Secrets of the ‘Inkwell’ Underground

Under a Victorian house cartoon

A busy week for birthdays including, for Arden, some Secrets of the Underground beneath a Victorian villa. The map is 70% accurate: the Victorians did a lot of groundwork when they built their villas.

Paul Simon
Paul Simon at the 2022 Newport Folk Festival. Photo Credit: Rett Rogers, Newport Folk Festival, Newport Buzz website.

Less accurate: Paul Simon didn’t, unfortunately, include the exciting new ballad Dave in his surprise set at the Newport Folk Festival. My nephews James (happy birthday today), Richard and Tom gave its world premiere last month, at Dave and my sister Lin’s golden wedding celebrations.

It opens with Dave on his trusty NSU Quickly moped phut-phutting to the rescue with nothing to sustain him on his journey except a raw onion, hence the chorus, ‘Bite! Bite!’.

Dylan's album

Performing alongside the Ingham brothers, my great-nephew Dylan, who also celebrated a birthday during this last week.

Victorian Underground Water Cistern

cistern
Photograph by Graham Mouser

While digging the foundations for a garden room extension at the back of Smeath House, Horbury, last week builders came across this brick-lined cavity.

These two massive Yorkstone slabs covered the hole.

Photograph by Arden Aspinall.
Photograph by Graham Mouser

It was completely dry and hadn’t ever been filled in, so there was no dating evidence, other than the structure itself. As far as I could see the bricks had no maker’s name stamped on them.

Photograph by Graham Mouser

Two lead pipes extended up from the base of the cistern towards the house. You can see that a few loose bricks have been placed around the open end of the pipes, perhaps either to keep them in place or to trap any sediment that might find its way into the cistern.

There were two inlet pipes close to the top of the cistern. One came from the direction of the house and would have channelled rainwater from the roof and the other presumably fed in rainwater from outbuildings which have since been demolished.

There was a small amount of mortar between the bricks, which had fairly shallow frogs. It’s not all that obvious in the photographs but the hole tapers in gradually towards the top.

The Wash House

The wash house extension.
Photograph by Amy Hacker

When my mum and dad bought Smeath House in the 1950s the Victorian extension to the original house (above, the window and door on the right) housed what we called the wash house. It was stone-flagged inside with a large enamel sink below the window which is now in use as a plant trough at Spinkwell House next door. We used the large Victorian mangle for years, until woodworm got into the wooden rollers.

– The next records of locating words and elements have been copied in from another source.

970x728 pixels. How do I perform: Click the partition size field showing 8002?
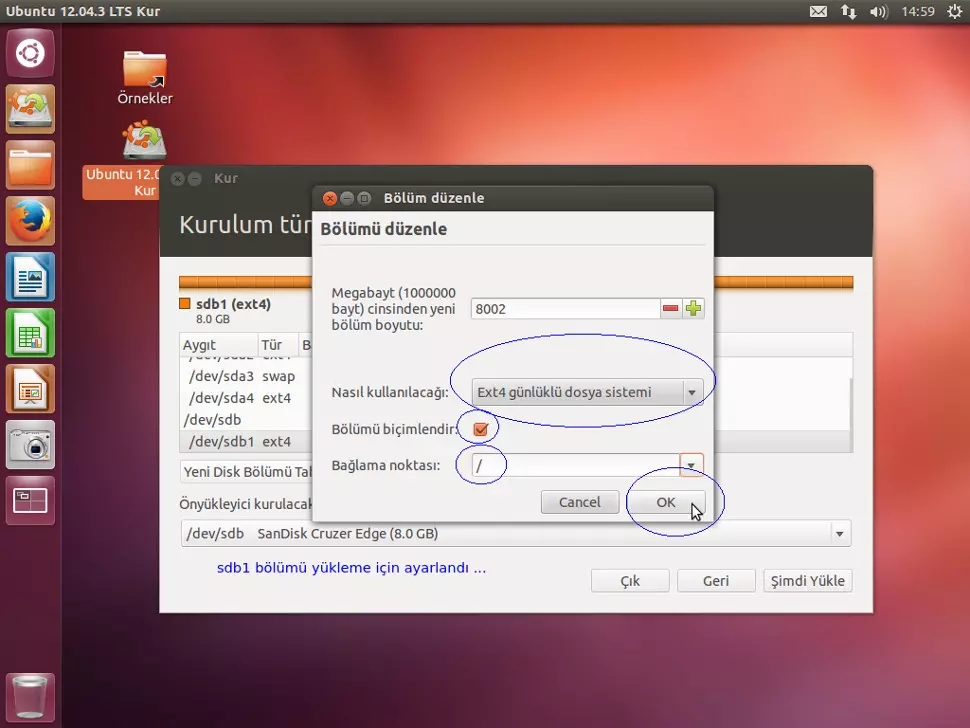(565, 308)
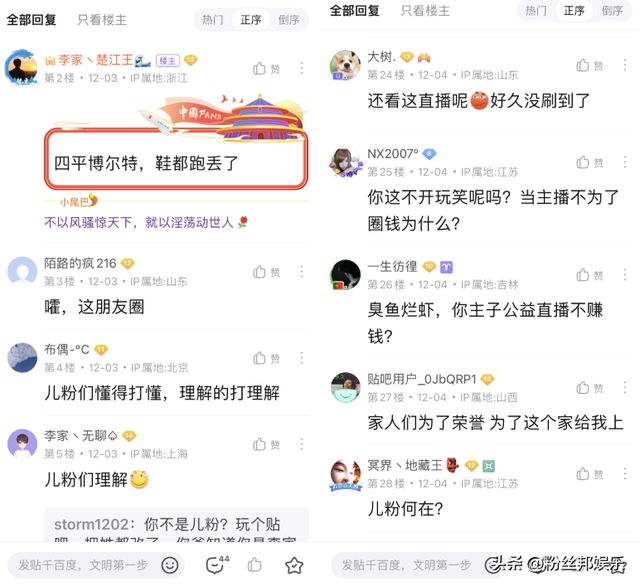The image size is (640, 586).
Task: Expand the storm1202 nested reply box
Action: click(176, 526)
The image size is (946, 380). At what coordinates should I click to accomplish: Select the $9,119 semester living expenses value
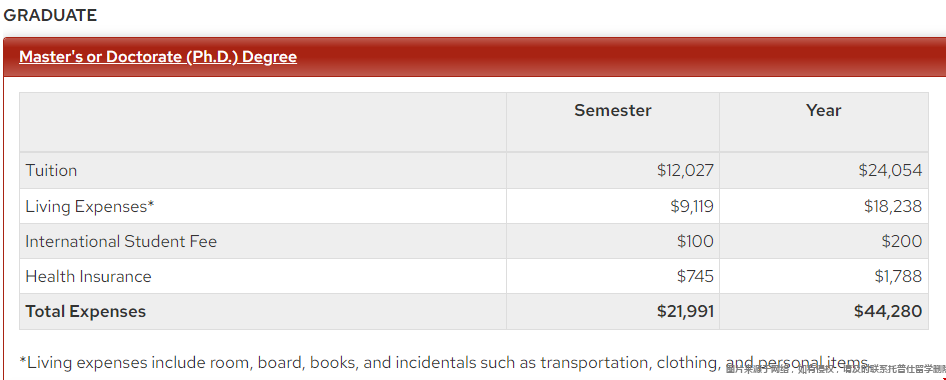tap(691, 206)
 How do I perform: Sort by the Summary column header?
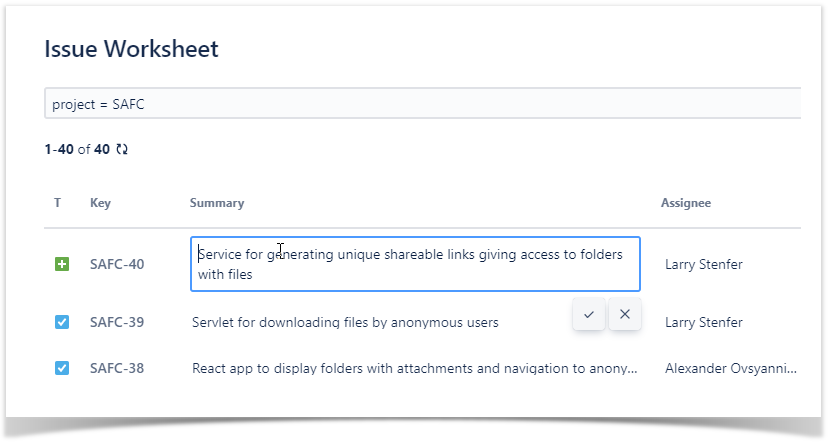coord(217,203)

There was a cylindrical galvanised boiler which my dad later used as water butt sunk into one of the beds of his greenhouse.

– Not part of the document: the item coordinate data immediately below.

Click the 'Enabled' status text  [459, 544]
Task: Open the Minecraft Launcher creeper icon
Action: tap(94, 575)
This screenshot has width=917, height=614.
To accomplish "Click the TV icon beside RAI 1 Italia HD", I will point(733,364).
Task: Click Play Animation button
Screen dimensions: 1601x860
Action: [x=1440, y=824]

The Victorians used rainwater was used for laundry as it was softer than water from the well. A well which might have served both houses gave its name to Spinkwell and is still there, covered over, at the corner of an ivy-covered rockery.

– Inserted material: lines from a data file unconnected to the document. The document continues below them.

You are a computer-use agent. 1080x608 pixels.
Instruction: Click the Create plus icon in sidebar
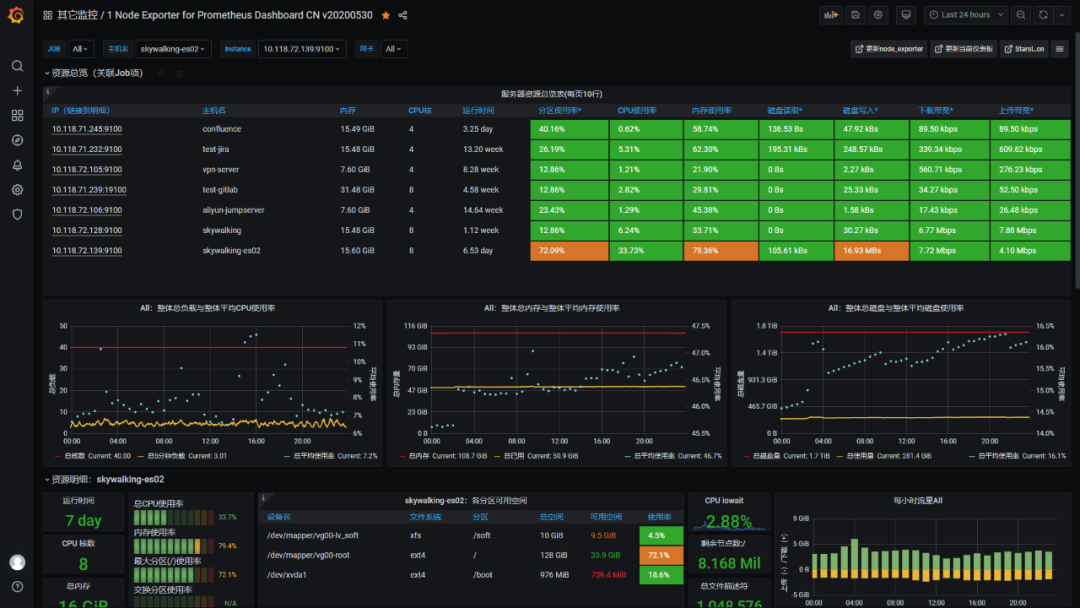17,91
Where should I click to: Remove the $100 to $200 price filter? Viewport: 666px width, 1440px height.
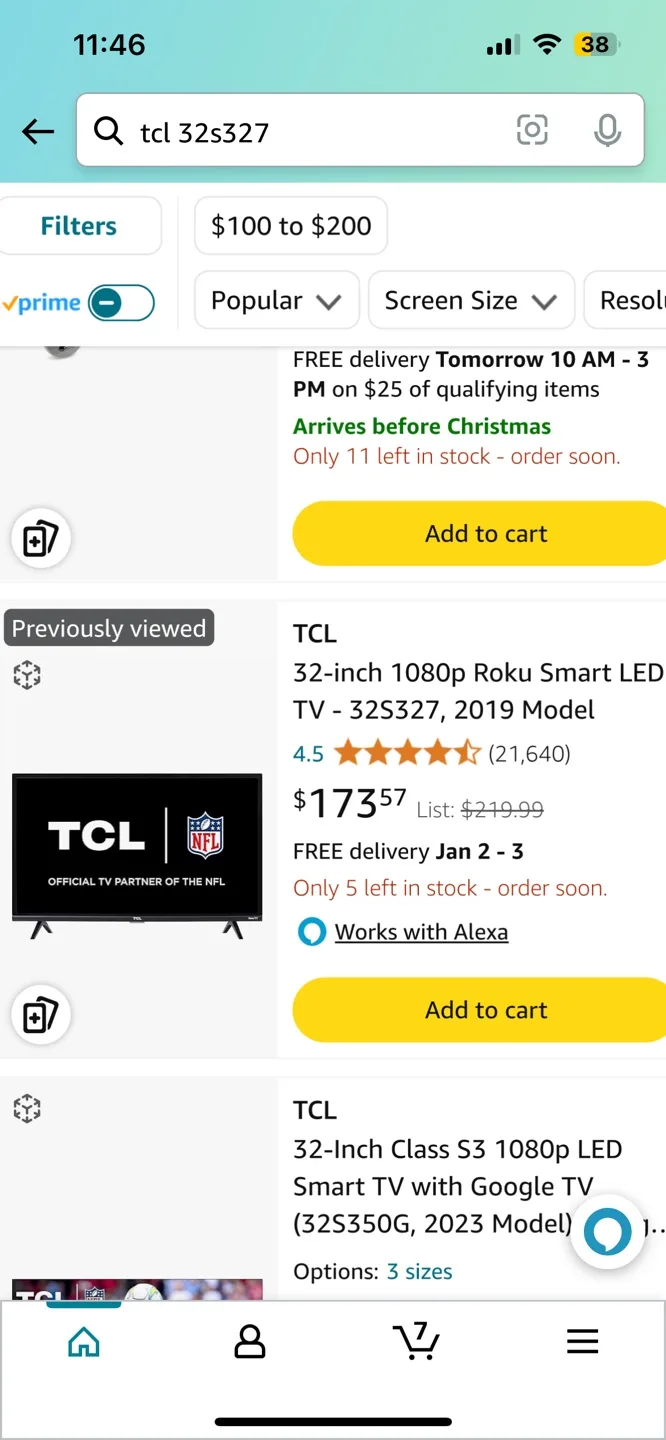(290, 226)
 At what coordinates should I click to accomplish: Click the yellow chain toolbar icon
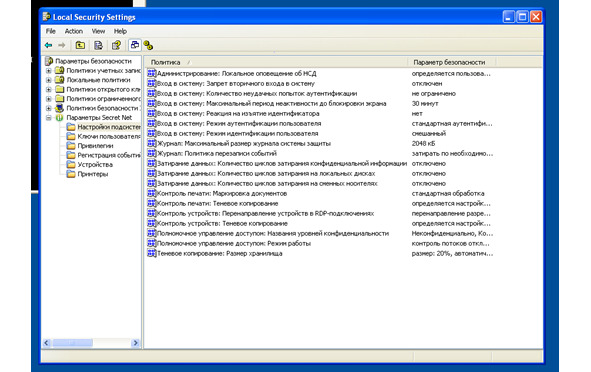[148, 46]
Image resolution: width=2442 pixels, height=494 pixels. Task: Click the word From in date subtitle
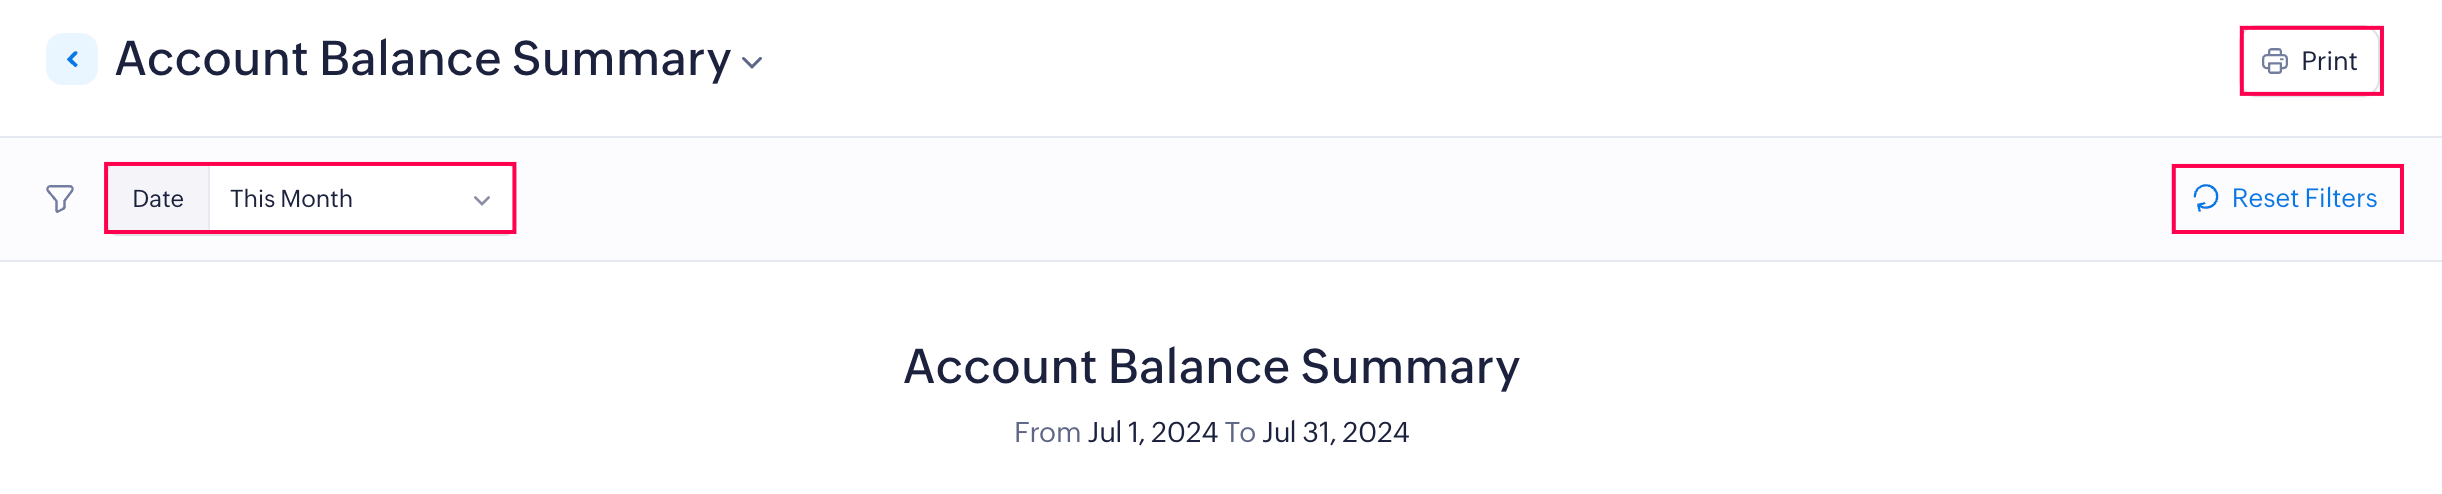coord(1047,432)
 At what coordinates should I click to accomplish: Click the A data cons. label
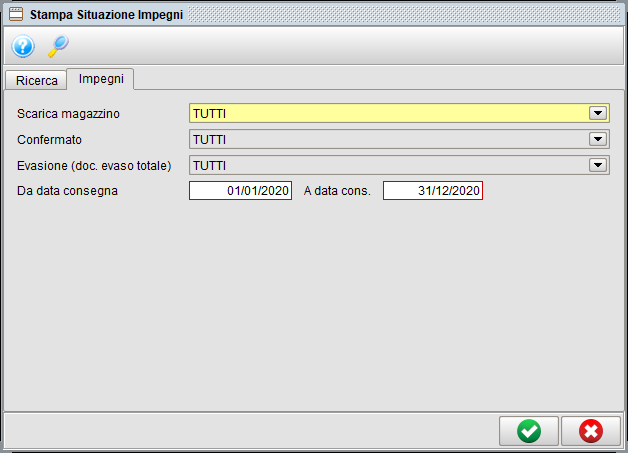click(x=337, y=191)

My mum was resident at Smeath House for about 60 years but during that time we never suspected that there was a cavity under the back yard. The back yard was probably concreted over in the late 1940s or early 1950s when the house was converted into two flats.

Corner of ‘the wash house’ extension. The cable was installed by my dad in the 1960s to light and heat his greenhouse at the top end of the back lawn.

The foundation trench for the garden room has exposed the foundations of the ‘wash house’ extension. l’m not sure if that the sandstone is bedrock or a massive flagstone.

Barbara and I got a chance to see the structure yesterday as they started to fill it in. It looks as if it is approximately half-filled here.

Capacity

Very roughly, I’d guess we’re looking at a storage capacity of a cylinder 6ft across and 6ft high, which would hold about 170 cubic feet of water, over 1000 gallons, nearly 5 cubic metres (my thanks to Harvey who pointed out that my original calculation was way out because I’d confused radius with diameter).

The Mortimer Row Mystery

Steve Hunter and Bob Durham at the ‘mystery hole’ behind Mortimer Row. Wakefield Express photograph

In 1979, a very similar structure was found less that 100 yards to the north west of the Smeath House water cistern at the back of one of the houses on Mortimer Row.

Wakefield Express article

When Gillian Simpson posted this article on the Horbury and Sitlington History Group Facebook Page, Bob Durham recalled:

We found all sorts of things in that ‘well’. Old childrens lace up shoes, bottles, cups and saucers. Metal work files. It wasn’t round tho! It was more egg shaped and the red smooth faced brickwork was so tightly. It was a pity to fill it in.

Bob Durham

As the article mentions one of the items was a cup, dated 1911, belonging to Horbury Urban District Council, unfortunately there was no similar dating evidence in the Smeath House water cistern.